Low Pay Leads to Shortages of Direct Support Professionals

In The Politics of Autism, I discuss the day-to-day challenges facing autistic people and their families.  One is a shortage of caregivers and direct support professionals, which is likely to get worse.  

Tony Thomas at Crain's Cleveland Business:
Welcome House, along with over 200 nonprofit organizations across the state, are seeking the help of Gov. Mike DeWine and our Ohio state legislators by asking for a permanent increase in Medicaid funding so that we can invest in increasing what we're able to pay our direct support staff.

To put it in perspective, we're down 80 staff members this year. And let's be honest, the work we do is not easy — our DSPs are responsible for tasks like cooking and cleaning, medication adherence, even dressing and assisting individuals with personal hygiene. Shifts include early mornings, overnights and weekends. Some days are happy, many days are tough, but regardless of the situation, we are in constant need of caring, qualified staff to provide the support the individuals we serve deserve (and frankly, can't live without).

This is made even more difficult by the fact that we're only able to offer $12 per hour. It's near impossible to find qualified, dedicated staff when a more comfortable job at a big-box retailer or chain coffee shop pays almost double. Not being able to pay our staff an adequate wage means we must turn down families and individuals in desperate need of our services.

 Clarissa Donnelly-DeRoven at NC Health News:

It’s hard to quantify the shortage of these workers because of poor data collection at the federal and state level.

One way to get a scope of the issue locally is to compare the hours of service people have been approved to receive through North Carolina’s Medicaid Innovations Waiver — for people who have disabilities that require a significant level of care — to the number of hours the state actually pays for.

Of all the services authorized between 2019 and 2021, just about 79 percent of the available dollars were paid out, according to data that was obtained by North Carolina Health News through a public records request.

That doesn’t mean 79 percent of people got services, or that everyone got 79 percent of the services they needed. Some people likely received all of their hours while others got nothing, but the data lacks these details.

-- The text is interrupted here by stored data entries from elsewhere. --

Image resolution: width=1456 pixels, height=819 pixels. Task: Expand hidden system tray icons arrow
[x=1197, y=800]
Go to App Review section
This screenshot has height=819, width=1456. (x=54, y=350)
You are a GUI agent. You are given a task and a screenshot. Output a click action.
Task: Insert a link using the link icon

For all this, direct service providers get paid about $11.50 an hour on average, according to a pay study conducted by policy workers and advocates in the state. The wage has only risen about two dollars since 1998, when a study by researchers at UNC Charlotte found the average pay to be about $9.13 an hour.

“That is abysmal,” said Pat Porter, who is currently working on the pay study and serves as a policy adviser for the state legislature. She also headed up the developmental disabilities division within the state’s health department for nearly 15 years. “It is certainly not a living wage.”

Surveys of the service provider workforce have found that the job is primarily done by young women of color, especially immigrants, without college degrees. Advocates argue that’s a reason wages have remained so low for so long.